WHAT IS NEEDED: Rewrite the items from the line containing "scope [273, 966]" through the line containing "center [701, 509].", inclusive, with "screenshot" changed to "image" and nothing else altered.
==== WORKING DATA ====
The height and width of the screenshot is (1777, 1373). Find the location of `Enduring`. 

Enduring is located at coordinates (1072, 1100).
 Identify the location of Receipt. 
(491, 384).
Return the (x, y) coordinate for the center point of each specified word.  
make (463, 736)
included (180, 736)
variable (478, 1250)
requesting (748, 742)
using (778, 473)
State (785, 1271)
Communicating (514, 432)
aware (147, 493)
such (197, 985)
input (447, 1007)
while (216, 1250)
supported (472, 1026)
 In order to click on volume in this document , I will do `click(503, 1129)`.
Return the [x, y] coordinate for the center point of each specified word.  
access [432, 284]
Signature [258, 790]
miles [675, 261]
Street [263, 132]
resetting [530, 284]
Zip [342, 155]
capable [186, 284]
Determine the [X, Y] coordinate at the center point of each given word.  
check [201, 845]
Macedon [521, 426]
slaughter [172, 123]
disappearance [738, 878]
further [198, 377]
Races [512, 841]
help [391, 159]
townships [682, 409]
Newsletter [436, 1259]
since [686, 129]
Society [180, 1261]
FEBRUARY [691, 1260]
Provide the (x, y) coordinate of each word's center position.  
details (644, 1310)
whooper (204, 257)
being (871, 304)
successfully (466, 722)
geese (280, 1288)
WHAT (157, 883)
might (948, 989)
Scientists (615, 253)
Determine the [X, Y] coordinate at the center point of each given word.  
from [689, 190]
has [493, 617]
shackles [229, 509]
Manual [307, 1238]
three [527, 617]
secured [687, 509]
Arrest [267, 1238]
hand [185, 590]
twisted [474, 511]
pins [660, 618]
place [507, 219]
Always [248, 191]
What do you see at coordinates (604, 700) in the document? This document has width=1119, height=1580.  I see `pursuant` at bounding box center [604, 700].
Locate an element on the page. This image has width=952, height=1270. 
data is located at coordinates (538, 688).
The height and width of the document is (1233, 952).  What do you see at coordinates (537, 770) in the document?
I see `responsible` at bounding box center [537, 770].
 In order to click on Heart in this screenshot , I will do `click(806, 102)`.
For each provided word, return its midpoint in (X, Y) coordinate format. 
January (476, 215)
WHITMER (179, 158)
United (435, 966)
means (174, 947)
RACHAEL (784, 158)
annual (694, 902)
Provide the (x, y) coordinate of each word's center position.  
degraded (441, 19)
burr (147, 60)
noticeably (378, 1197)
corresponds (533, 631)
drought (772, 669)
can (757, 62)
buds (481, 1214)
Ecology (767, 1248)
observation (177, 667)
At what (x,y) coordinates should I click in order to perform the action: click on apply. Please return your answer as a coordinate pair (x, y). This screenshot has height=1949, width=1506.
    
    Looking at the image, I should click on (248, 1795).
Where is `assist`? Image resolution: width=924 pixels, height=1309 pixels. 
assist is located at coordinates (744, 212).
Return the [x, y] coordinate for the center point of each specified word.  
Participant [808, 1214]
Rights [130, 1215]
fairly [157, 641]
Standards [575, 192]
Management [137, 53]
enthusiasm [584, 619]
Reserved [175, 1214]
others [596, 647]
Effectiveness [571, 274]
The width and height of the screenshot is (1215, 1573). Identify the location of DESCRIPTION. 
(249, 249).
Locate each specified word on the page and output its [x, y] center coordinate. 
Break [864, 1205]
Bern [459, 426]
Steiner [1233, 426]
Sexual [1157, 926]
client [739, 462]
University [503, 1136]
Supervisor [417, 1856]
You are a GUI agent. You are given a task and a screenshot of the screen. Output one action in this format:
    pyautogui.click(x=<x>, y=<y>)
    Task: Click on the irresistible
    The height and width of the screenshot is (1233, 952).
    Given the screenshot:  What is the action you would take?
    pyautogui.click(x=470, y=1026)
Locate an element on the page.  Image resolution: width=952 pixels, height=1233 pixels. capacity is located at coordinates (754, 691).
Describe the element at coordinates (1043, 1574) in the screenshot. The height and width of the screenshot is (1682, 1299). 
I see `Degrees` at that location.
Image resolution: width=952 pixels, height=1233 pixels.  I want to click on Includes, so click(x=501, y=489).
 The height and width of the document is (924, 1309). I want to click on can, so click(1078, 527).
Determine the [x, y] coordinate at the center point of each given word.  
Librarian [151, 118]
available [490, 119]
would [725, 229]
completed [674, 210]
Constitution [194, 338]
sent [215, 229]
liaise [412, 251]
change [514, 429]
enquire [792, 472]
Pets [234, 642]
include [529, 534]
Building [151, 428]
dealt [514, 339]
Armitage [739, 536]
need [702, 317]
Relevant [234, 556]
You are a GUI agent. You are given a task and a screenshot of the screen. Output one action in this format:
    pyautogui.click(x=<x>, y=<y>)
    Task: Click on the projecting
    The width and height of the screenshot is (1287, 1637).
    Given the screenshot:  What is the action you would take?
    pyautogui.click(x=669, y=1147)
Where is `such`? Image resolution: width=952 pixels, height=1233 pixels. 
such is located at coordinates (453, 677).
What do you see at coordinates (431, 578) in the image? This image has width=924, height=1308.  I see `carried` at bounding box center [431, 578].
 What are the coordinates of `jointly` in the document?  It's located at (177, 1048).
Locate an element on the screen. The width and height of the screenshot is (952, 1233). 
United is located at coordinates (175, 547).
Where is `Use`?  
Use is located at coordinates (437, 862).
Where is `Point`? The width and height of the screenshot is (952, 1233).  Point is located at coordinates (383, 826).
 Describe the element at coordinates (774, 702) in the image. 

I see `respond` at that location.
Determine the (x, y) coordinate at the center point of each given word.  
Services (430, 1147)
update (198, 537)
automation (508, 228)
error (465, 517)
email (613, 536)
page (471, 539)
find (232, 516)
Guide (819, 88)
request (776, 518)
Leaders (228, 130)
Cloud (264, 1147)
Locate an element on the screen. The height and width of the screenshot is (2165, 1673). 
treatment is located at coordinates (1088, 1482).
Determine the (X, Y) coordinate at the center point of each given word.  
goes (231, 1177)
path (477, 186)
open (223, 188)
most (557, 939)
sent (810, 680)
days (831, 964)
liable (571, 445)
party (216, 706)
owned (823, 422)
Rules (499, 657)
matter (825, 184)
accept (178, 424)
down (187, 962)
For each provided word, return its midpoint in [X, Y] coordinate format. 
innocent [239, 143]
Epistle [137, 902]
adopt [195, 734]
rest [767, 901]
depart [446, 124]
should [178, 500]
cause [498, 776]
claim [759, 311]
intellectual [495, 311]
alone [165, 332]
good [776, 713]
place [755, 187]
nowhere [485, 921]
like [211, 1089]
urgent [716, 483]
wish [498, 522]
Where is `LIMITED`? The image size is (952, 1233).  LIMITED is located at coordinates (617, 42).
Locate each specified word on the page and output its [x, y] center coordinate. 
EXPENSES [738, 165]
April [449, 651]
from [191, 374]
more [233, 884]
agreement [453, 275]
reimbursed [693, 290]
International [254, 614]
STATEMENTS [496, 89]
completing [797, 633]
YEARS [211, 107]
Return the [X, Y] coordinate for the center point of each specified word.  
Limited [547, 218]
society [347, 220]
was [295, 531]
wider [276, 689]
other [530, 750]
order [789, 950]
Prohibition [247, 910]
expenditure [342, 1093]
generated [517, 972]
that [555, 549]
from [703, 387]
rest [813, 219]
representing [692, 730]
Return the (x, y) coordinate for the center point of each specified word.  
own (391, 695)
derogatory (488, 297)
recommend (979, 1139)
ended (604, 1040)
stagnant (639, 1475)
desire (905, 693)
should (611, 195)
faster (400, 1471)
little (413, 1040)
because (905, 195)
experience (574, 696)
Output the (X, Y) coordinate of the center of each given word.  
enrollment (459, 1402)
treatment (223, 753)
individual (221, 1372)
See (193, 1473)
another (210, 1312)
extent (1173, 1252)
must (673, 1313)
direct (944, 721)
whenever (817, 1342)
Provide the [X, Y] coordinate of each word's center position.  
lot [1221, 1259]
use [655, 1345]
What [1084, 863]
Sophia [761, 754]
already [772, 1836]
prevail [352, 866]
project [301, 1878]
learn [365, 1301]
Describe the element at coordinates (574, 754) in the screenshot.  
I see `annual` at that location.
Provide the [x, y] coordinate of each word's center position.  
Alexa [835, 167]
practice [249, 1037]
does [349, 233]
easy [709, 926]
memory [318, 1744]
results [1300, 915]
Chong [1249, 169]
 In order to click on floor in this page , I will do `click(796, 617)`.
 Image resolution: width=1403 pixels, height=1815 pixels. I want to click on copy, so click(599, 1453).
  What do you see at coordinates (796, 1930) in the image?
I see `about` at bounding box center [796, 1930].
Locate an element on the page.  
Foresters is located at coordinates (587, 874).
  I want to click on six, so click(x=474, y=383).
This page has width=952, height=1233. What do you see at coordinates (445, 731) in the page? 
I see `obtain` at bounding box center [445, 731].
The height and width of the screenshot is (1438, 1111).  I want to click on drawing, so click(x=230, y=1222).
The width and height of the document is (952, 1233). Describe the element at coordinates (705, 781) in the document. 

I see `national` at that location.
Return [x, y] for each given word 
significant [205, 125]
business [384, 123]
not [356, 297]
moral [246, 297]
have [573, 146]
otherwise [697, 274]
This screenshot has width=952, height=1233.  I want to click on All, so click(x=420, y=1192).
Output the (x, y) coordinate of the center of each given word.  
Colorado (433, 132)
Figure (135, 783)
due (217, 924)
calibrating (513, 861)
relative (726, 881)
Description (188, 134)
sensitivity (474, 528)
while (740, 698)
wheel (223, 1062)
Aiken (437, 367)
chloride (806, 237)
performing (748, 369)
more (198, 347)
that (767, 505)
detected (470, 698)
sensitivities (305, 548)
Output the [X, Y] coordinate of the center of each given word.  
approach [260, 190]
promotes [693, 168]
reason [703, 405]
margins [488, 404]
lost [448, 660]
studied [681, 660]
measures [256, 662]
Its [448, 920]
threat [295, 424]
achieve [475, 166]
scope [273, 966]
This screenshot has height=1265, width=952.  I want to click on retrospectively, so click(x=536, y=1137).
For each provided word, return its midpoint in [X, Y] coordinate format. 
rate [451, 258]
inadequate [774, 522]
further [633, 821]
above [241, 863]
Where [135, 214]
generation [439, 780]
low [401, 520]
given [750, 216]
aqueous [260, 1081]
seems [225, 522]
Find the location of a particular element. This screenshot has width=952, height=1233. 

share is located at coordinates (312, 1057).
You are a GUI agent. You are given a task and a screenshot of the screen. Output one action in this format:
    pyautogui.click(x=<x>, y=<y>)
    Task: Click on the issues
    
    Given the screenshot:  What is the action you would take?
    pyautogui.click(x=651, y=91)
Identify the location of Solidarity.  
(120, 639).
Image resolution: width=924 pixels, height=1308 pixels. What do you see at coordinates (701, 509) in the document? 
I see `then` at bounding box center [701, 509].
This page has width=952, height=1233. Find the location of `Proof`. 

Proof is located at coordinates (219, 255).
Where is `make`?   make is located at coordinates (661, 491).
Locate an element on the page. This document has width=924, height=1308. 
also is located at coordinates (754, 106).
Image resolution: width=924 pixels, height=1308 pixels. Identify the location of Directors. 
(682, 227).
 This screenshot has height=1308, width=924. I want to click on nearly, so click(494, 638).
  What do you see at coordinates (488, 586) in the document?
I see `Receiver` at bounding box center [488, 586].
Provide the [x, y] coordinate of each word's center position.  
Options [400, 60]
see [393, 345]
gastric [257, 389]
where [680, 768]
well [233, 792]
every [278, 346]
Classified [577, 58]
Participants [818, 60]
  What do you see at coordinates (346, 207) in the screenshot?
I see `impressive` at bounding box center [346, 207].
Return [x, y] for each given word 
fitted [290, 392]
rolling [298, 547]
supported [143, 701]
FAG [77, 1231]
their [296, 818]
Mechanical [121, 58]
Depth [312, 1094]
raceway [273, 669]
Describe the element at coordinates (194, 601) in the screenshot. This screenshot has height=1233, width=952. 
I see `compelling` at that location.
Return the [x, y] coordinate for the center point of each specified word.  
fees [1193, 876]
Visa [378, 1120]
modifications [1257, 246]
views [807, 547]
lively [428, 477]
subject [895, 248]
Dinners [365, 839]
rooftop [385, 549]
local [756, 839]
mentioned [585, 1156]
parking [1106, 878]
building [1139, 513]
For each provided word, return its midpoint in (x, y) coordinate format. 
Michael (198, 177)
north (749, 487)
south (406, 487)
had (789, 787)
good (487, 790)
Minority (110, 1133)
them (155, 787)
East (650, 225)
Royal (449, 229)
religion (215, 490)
====
RESULT OF THE EXERCISE:
scope [273, 966]
This image has height=1265, width=952.  I want to click on retrospectively, so click(x=536, y=1137).
For each provided word, return its midpoint in [X, Y] coordinate format. 
rate [451, 258]
inadequate [774, 522]
further [633, 821]
above [241, 863]
Where [135, 214]
generation [439, 780]
low [401, 520]
given [750, 216]
aqueous [260, 1081]
seems [225, 522]
Find the location of a particular element. This image has width=952, height=1233. 

share is located at coordinates (312, 1057).
You are a GUI agent. You are given a task and a image of the screen. Output one action in this format:
    pyautogui.click(x=<x>, y=<y>)
    Task: Click on the issues
    
    Given the image:  What is the action you would take?
    pyautogui.click(x=651, y=91)
Identify the location of Solidarity.  
(120, 639).
Image resolution: width=924 pixels, height=1308 pixels. What do you see at coordinates (701, 509) in the document? 
I see `then` at bounding box center [701, 509].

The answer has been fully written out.